A Sino-Euroöean team has carried out a city-level analysis of urban sustainability trends across over 7,000 urban centers in the Belt and Road Initiative (BRI) region. Based on Earth observation (EO) data, the study assesses two indicators tied to Sustainable Development Goal 11 (SDG 11)—Land Use Efficiency (LUE, SDG 11.3.1) and population-weighted PM2.5 concentrations (PPM2.5, SDG 11.6.2)—from 2000 to 2020. It delivers a spatiotemporal breakdown of how urban expansion and environmental exposure intersect with sustainability.

Between 2010 and 2020, roughly 30.6% of cities showed improvements in LUE compared to the prior decade, while 24.3% recorded declines. Over the same period, 67.8% of cities saw higher PPM2.5 exposure than in 2000. The most severe deterioration was observed in Southern Asia, where annual average concentrations hit 53.9 μg/m3 by 2020. A key finding was that 38.2% of sampled cities—particularly in South Asia—exhibited a dominant pattern of uncoordinated urban growth, characterized by sprawling expansion alongside rising pollution exposure.

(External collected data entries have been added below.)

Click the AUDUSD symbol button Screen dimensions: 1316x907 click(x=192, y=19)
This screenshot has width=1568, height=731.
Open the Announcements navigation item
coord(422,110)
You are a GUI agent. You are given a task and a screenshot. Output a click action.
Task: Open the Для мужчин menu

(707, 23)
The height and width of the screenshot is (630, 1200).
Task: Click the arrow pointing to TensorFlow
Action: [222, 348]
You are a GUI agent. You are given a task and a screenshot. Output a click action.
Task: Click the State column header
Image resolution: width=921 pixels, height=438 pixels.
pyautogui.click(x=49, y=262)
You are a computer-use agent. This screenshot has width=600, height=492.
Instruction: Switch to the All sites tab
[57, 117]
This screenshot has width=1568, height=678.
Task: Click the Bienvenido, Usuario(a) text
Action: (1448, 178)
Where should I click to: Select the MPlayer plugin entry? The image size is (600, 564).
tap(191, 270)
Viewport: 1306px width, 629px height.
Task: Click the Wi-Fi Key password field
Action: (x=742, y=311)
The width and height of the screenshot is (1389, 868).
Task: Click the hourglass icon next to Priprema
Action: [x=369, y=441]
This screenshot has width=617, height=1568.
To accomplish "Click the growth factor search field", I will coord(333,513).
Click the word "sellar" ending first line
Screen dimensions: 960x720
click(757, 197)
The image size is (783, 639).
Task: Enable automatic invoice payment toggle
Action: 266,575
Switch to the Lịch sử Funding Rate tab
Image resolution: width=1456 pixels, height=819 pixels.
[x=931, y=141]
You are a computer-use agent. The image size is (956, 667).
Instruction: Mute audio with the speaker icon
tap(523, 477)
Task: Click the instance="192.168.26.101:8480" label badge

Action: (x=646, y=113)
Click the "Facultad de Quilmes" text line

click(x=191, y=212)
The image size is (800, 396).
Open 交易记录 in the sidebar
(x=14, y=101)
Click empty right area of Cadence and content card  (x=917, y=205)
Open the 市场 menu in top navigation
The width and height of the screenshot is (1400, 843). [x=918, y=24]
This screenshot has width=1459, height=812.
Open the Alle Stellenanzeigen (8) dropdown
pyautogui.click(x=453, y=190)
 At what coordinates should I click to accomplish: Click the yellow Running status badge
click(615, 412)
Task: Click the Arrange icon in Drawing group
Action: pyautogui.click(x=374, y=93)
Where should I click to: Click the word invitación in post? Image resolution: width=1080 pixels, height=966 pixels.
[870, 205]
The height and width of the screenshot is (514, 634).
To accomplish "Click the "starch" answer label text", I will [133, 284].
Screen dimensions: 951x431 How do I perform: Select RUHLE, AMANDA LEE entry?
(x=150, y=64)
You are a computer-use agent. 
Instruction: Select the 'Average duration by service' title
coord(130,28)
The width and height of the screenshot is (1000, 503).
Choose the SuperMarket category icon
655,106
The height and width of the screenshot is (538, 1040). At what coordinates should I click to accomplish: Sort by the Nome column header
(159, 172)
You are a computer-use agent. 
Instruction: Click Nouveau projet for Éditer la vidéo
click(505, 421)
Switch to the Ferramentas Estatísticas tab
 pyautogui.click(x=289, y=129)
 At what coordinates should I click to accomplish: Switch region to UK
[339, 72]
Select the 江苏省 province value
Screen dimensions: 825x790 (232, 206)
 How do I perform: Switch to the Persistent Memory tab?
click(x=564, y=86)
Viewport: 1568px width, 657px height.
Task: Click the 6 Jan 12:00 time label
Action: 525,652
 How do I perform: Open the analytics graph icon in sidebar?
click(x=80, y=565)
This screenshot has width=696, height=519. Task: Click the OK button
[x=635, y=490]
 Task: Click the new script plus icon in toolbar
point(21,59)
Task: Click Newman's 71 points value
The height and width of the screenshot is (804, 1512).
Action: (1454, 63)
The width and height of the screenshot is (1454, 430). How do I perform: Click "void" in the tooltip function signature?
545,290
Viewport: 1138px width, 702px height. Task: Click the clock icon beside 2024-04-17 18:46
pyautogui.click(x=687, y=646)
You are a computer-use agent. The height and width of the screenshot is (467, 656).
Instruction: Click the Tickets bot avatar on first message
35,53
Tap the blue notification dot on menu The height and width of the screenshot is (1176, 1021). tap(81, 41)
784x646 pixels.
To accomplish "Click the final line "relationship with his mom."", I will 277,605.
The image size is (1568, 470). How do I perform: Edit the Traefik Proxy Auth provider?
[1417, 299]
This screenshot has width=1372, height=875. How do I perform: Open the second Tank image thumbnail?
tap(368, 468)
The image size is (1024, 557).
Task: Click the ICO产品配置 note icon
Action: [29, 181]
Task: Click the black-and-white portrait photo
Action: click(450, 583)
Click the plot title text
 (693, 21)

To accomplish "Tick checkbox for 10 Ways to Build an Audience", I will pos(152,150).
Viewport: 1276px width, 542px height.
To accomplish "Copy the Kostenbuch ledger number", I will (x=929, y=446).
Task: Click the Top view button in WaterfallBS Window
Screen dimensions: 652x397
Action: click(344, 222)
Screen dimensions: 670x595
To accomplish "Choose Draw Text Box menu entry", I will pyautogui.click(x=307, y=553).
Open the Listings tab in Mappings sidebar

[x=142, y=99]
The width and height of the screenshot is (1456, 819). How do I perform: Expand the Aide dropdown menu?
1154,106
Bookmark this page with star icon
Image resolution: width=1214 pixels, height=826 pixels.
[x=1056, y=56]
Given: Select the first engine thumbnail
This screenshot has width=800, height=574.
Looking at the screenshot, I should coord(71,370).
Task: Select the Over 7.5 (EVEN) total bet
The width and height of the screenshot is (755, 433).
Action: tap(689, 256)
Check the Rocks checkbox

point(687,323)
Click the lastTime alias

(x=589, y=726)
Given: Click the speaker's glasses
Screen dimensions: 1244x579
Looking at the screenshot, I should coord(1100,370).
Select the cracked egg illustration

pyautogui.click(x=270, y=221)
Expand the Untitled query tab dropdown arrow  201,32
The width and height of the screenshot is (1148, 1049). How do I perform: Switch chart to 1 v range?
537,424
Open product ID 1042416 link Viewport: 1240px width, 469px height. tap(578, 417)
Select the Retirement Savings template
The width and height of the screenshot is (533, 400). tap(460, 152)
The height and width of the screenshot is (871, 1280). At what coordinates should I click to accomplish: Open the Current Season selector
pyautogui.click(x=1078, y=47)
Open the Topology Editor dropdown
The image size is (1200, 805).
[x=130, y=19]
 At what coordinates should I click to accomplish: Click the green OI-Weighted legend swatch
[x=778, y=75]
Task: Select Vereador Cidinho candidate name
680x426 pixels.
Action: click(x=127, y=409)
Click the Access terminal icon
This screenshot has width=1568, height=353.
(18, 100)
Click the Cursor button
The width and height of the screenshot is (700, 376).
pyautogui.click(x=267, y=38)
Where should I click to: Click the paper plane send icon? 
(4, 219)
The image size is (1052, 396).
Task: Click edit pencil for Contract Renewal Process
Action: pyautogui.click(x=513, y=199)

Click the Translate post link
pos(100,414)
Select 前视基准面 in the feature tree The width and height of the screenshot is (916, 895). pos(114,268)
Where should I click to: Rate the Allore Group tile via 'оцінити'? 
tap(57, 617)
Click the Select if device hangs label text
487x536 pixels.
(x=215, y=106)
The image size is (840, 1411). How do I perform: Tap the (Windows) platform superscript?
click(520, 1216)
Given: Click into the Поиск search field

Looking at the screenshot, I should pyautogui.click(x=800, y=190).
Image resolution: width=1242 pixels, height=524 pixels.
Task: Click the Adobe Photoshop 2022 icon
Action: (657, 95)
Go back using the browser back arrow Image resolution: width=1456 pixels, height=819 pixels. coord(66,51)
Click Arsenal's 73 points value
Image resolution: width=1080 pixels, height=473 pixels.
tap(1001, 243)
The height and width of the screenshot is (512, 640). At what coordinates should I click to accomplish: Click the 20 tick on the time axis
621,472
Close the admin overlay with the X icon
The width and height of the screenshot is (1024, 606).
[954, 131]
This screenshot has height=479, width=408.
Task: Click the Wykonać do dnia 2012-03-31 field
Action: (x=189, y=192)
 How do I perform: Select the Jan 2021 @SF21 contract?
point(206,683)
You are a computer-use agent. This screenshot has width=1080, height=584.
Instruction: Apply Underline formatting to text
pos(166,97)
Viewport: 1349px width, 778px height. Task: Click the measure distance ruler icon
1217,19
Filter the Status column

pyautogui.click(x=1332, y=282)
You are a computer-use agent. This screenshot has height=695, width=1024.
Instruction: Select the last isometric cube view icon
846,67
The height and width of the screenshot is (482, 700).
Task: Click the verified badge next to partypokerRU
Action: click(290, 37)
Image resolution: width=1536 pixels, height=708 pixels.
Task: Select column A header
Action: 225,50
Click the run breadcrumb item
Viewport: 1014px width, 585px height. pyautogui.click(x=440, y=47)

By contrast, 22.6% of cities—mostly in East Asia—proved that decoupling urban expansion from worsening air quality is feasible. These cities saw improved air quality despite sprawling land development.

The researchers developed a two-dimensional classification system to group cities into eight urban development types based on changes in LUE and PPM2.5.